“If you want it, you must will it. If you will it, it will be yours.”
Though I loved the overall message of Happy Feet Two, I found a couple of serious glitches in this energetic and well-meaning sequel to an Academy Award-winning predecessor.
Let’s just go ahead and get the criticism out of the way so we can get to the good stuff.
What I didn’t like about this film is that, plot-wise, there was just way too much going on. The original movie was about a cute little fuzzball who didn’t fit in. Prest-O, change-O and by Happy Feet’s end, horrifically tone-deaf Mumble turns out to be an amazing dancer whose uniqueness has become an asset. Easy to follow. Great message for the kids.
This version of the penguin-out-of-water saga is not so simple. Mumble is grown now and his son Erik is on a quest to…do something important I’ve forgotten because the competing subplots about melting polar ice caps, an entire generation of emperor penguins facing extinction, two bickering krill (Brad Pitt and Matt Damon) on a mission…oh, and that one penguin guy who actually can fly…distracted me from whatever it was little Erik needed to accomplish.
I also am a little unsettled by listening to a white guy (a brilliantly funny guy, by the way) voice a character with uber-zesty Mexican flavor (R-r-ramon) that could have more authentically been voiced by, well, an actual Mexican actor. Lovelace’s “soulful” Barry Whitish demeanor gives me the same heebee-geebees. But that’s just me.
Having said that, I can testify that this movie is a friggin’ visual feast. The 3D animation is absolutely spell-binding and something you really do have to see to believe. There is never a dull moment in this fun and funny flick, and between the eclectic soundtrack, the Savion Glover choreography and the witty one-liners delivered by an all-star cast, Happy Feet Two is wildly entertaining.
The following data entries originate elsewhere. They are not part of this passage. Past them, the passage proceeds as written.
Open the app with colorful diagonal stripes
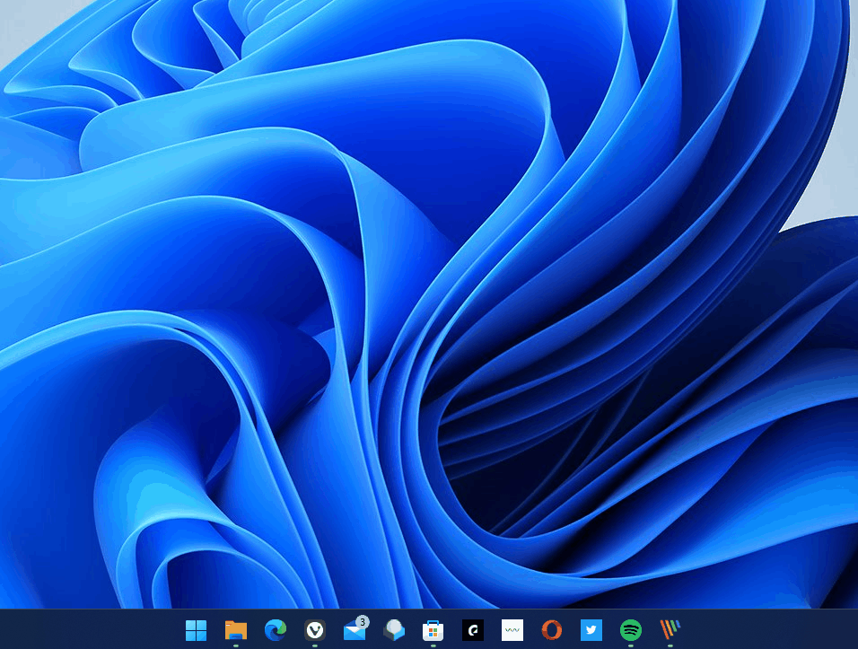858x649 pixels. pyautogui.click(x=670, y=630)
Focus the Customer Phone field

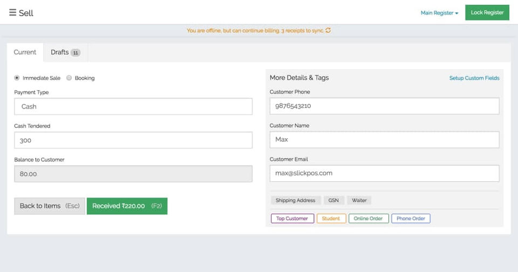click(384, 106)
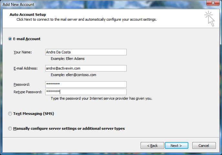222x155 pixels.
Task: Click into the Retype Password field
Action: tap(86, 92)

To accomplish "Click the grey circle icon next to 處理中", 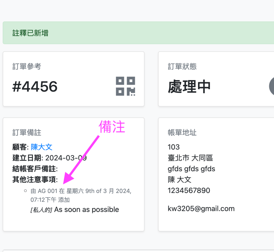I will pos(271,86).
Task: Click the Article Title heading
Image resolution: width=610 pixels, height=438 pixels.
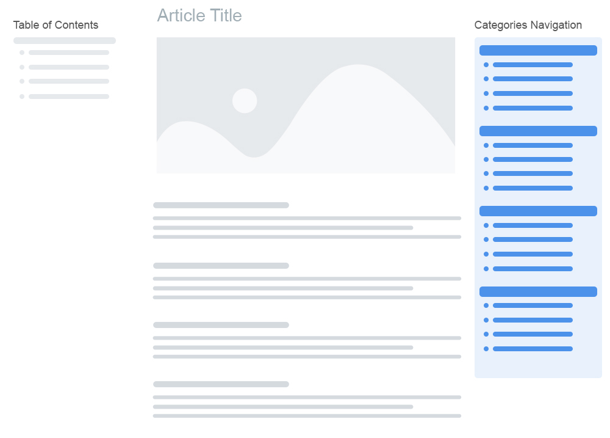Action: click(x=199, y=15)
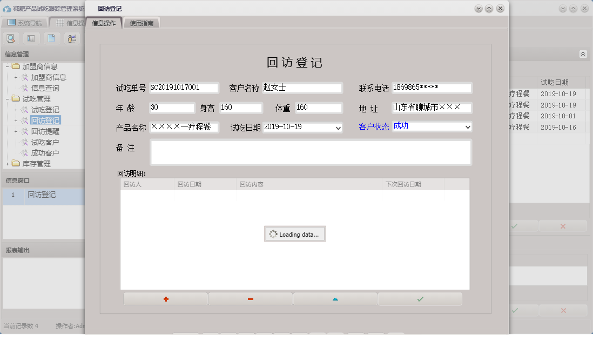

I’ll admit that as a Common fan, I was excited to witness his foray into voice-over acting, and he didn’t disappoint. His character brought authentic hip hop flavor to a screenplay that intentionally paid homage to several music genres along the way, including hip hop, rock, and the surprising use of a musical genre I won’t mention here because it would spoil a great little plot twist.
Though very young children may be frightened by some of the more ferocious scenes, this is a great “take and talk” film. That’s where you take a group of youngsters to see the film, then go out for pizza and talk about some of the important themes the characters came to terms with along the way.
The overarching message in this movie is a powerful one more kids really need to learn as early as they are able to comprehend it:
If you want it, you must will it…
Happy Feet Two delivers this message in a way that might metaphorically wrench the X-box controller out of our kids’ hands and encourage them to get busy actively pursuing their talents and their dreams. For the price of a movie ticket and a box of popcorn, that’s a pretty good deal.